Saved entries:
──────────────────────────────

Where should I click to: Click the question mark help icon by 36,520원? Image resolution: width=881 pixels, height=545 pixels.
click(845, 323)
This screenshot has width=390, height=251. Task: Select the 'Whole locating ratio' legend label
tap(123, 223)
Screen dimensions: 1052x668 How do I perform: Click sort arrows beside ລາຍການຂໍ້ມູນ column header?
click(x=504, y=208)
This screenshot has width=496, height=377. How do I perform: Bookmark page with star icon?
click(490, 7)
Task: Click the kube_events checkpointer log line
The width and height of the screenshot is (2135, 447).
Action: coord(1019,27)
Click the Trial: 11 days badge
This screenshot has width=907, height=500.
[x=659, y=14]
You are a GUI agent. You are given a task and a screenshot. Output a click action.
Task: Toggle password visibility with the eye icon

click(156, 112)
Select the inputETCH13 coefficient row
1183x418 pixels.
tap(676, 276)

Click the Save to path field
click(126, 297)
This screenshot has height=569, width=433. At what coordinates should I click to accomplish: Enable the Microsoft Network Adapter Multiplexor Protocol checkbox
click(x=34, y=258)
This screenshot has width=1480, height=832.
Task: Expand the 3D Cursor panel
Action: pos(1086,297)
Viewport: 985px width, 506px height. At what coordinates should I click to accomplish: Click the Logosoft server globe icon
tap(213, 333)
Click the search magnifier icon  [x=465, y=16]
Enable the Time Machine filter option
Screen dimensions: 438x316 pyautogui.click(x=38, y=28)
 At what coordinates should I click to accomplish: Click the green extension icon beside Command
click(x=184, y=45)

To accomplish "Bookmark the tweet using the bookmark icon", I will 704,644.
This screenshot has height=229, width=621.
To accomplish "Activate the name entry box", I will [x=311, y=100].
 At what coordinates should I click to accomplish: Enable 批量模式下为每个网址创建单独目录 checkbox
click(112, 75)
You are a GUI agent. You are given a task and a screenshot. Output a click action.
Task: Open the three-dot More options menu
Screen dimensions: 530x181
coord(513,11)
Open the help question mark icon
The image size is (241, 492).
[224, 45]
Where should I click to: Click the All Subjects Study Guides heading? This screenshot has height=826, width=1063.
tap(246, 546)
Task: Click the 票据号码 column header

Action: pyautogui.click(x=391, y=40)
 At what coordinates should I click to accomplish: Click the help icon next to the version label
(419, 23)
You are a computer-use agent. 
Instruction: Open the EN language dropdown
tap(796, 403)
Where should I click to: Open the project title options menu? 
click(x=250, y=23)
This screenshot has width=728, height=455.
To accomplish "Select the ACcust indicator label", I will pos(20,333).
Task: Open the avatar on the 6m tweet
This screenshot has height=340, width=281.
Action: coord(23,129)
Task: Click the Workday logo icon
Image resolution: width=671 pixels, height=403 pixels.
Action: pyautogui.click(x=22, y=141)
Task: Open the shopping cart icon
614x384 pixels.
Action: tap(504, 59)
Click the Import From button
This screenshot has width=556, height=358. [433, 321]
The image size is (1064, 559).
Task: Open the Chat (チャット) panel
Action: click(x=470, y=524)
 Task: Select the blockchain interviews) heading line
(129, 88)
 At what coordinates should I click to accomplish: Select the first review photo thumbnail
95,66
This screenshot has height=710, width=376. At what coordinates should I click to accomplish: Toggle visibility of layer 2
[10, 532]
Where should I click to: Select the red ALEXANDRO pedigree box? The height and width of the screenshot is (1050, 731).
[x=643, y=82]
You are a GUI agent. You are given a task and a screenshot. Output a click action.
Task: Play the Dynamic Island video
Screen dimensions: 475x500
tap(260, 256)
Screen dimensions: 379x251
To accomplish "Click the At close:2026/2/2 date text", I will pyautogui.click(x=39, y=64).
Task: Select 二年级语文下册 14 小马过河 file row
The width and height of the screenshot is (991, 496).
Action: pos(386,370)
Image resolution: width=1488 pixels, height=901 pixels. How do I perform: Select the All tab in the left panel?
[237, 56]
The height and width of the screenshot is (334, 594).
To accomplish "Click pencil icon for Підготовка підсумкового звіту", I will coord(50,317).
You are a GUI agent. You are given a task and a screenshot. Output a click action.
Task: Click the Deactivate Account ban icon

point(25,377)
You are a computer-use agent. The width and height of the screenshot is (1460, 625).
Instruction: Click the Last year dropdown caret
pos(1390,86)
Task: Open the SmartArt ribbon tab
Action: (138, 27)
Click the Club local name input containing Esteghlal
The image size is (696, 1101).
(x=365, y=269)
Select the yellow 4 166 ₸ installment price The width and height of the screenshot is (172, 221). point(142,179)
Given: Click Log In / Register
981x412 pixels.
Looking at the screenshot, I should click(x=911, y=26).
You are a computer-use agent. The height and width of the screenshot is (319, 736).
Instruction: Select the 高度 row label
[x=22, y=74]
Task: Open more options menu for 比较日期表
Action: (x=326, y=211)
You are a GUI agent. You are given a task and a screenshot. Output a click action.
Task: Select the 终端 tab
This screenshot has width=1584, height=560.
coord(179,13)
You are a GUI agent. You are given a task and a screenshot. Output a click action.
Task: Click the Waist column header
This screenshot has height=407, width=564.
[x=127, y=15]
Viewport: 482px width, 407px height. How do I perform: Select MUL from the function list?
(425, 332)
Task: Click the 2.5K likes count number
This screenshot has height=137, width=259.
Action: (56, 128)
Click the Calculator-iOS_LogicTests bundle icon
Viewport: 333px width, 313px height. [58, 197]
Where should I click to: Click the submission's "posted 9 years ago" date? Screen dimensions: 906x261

──────────────────────────────

> **What the task asks**:
Only the lines from the one holding "You are a computer-use agent. The height" to the end of the entries above belong in the answer, each copied exactly.

> **Written response**:
You are a computer-use agent. The height and width of the screenshot is (319, 736).
Instruction: Select the 高度 row label
[x=22, y=74]
Task: Open more options menu for 比较日期表
Action: (x=326, y=211)
You are a GUI agent. You are given a task and a screenshot. Output a click action.
Task: Select the 终端 tab
This screenshot has width=1584, height=560.
coord(179,13)
You are a GUI agent. You are given a task and a screenshot. Output a click action.
Task: Click the Waist column header
This screenshot has height=407, width=564.
[x=127, y=15]
Viewport: 482px width, 407px height. How do I perform: Select MUL from the function list?
(425, 332)
Task: Click the 2.5K likes count number
This screenshot has height=137, width=259.
Action: (56, 128)
Click the Calculator-iOS_LogicTests bundle icon
Viewport: 333px width, 313px height. [58, 197]
Where should I click to: Click the submission's "posted 9 years ago" date? Screen dimensions: 906x261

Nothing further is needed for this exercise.